The second period was a little less sound, and quite a bit more scrambly. The Wild made proper adjustments and matched the Flames stride for stride. The Flames penalty kill again was active and effective. The Wild come on, hitting the post and seemingly find a way to have some of the bounces go their way while in the Flames zone. Late in the period, an aforementioned  bounce ends up in the right place, and the Wild equalize through Stephane Veilleux. In an odd sequence, the puck hops out of the next quickly as it ended up hitting Marrk Giordano’s stick which was pressed on the other side of the mesh. About 15 seconds pass, and Giordano fires the puck over his own glass. The play is reviewed, and the goal stands….oddly, the  delay of game penalty which technically should have been moot, gets put up on the board. The Wild end the 2nd period on the power play, with the game freshly tied up…probably a fair result as of this point.

The Flames begin the third with a solid penalty kill, followed by an ineffective powerplay, results wise. However, that powerplay gives the Flames back the see-sawing momentum and thus back into the driver’s seat of the game. Daymond Langkow robbed by Harding with a couple fantastic pad saves, soon after, Adam Pardy gets beaten at the blue line flat footed, and is forced to take a interference call to prevent a odd man rush against. The Flames penalty kill continues to excel, and when  a clearing shot partially deflects off Brent Burns, it allows a streaking Eric Nystrom to fend off a retreating Burns, and masterfully executes a fake which freezes Harding, and enables Nystrom to slide the puck around the now-sprawling Minnesota netminder for the mid period lead. The Wild, never a team to lay down, begin to press the Flames and hem them in their own zone for shifts at a time. Sound positioning, active sticks, and repeated, quality saves by Flames goalie Miika Kiprusoff keep the home team up by a goal. The Flames withstand the barrage and come out on top of the 2-1 encounter.

Three Stars

  1. Miika Kipusoff: Taken for granted on this recent 12-3-3 spell, Kiprusoff is making the spectacular, as well as those tricky stops that don’t make the highlights. To say he’s back in form is an understatement, in a game like to tonight’s he was the difference maker in the end, making that one save that is the difference between a 2 point night, or a “1 or less” night.
  2. Eric Nystrom: Capped off solid Flames penalty killing with great speed, and fine execution for the game winning goal. Just another in the long line of meaningful contributors on this club, which is this team’s calling card over most versions of the hockey club in the past decade.
  3. Todd Bertuzzi: Tonight, all over the place and his puck often on his stick. Love him or hate him, he’s seemingly always involved in adding another dimension to the 2nd line, or the powerplay. With 12 points in the last 15 games, he appears to be a versatile catalyst to whoever his linemates are. Sure, all of his passes and ideas don’t work, but that sort of creativity, willingness to attempt the uncommon play, and ability to pull it off, is something this team has lacked consistently in the past.  While some may look at his style and wish he could do more, one look his 18 minutes average of ice time, his tie for 3rd in team scoring, his ability to embrace and excel in his role, and his somewhat paltry salary, and feel pretty good at the value the organization is getting from him.

Recorded data:
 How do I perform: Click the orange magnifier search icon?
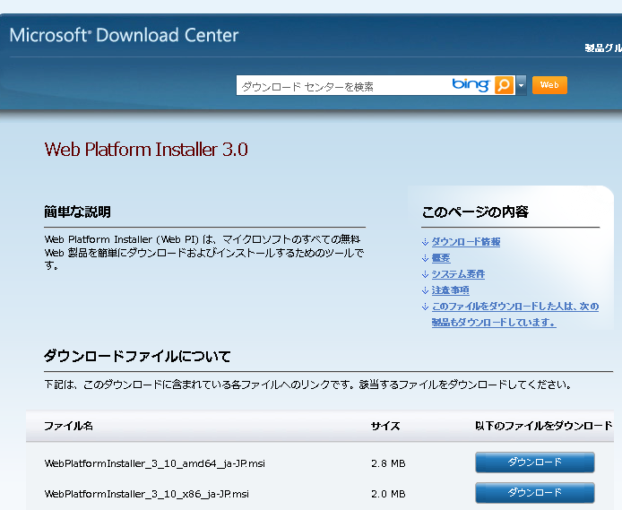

Challenge 1:
Please reproduce the hockey game recap from "1. Miika Kipusoff: Taken" to "the past decade.", substituting "deciding goal" for "game winning goal".
Challenge 2:
Extend the hockey game recap beyond its final sentence.

Right answer 1:
1. Miika Kipusoff: Taken for granted on this recent 12-3-3 spell, Kiprusoff is making the spectacular, as well as those tricky stops that don’t make the highlights. To say he’s back in form is an understatement, in a game like to tonight’s he was the difference maker in the end, making that one save that is the difference between a 2 point night, or a “1 or less” night.
  2. Eric Nystrom: Capped off solid Flames penalty killing with great speed, and fine execution for the deciding goal. Just another in the long line of meaningful contributors on this club, which is this team’s calling card over most versions of the hockey club in the past decade.

Right answer 2:
Big Save

A series of  Miika Kiprusoff stops in the third preserves a Flames win.  With the puck bouncing around in the slot, Wild players bang away, but Kiprusoff keeps his right pad down and against the post, thwarting the Wild’s repeated attempts at the loose puck.

Big Hit

Later in the third, Wild pugilist Derek Booguard decides to line up a stationary Dion Phaneuf at the Wild bench. The Wild player, however, buckles like a big oak tree as Phaneuf stands tall and absorbs the hit, and Boogard has to pick himself off the ice.

The Goat

Very tough to pick a goat on the Flames roster in this past 18 games stretch night in and night out. Relatively speaking though, the last two games have not looked sharp for Matthew Lombardi or David Moss. In Lombardi’s case, he’s still skating well, but just not paying close enough attention to detail with the puck and without it, and not properly executing fundamental plays that he should be making in the offensive zone and in his own zone. Moss has looked like the pressure and spotlight that go along with 11 goals is getting to him, and he genuinely looks to be trying too hard and getting too wrapped up in trying to duplicate his recent success, rather then just trying to let it happen. A giveaway against Ottawa leading to the 2nd goal, and tonight again, stumbling over himself and the puck and missing an vital clearing attempt by getting the puck taken off his stick, in his own faceoff dot as he turned up ice in the waning minutes of the game.

By no means necessarily a cause for concern, but something to monitor, as with all the Flames players on those bottom two lines, who are, so far, well exceeding preseason expectations.

Mr. Clutch

Miika Kiprusoff and has 21 saves. This writer is hard pressed to recall when he’s let in a questionable goal or a goal that has turned the tide of the game in the opposition’s favor in the past couple months. As mentioned, he’s regained the incredibly solid, unspectacular style that sometimes has Flames fans take him for granted, but which he has built is reputation, and fan expectations, on.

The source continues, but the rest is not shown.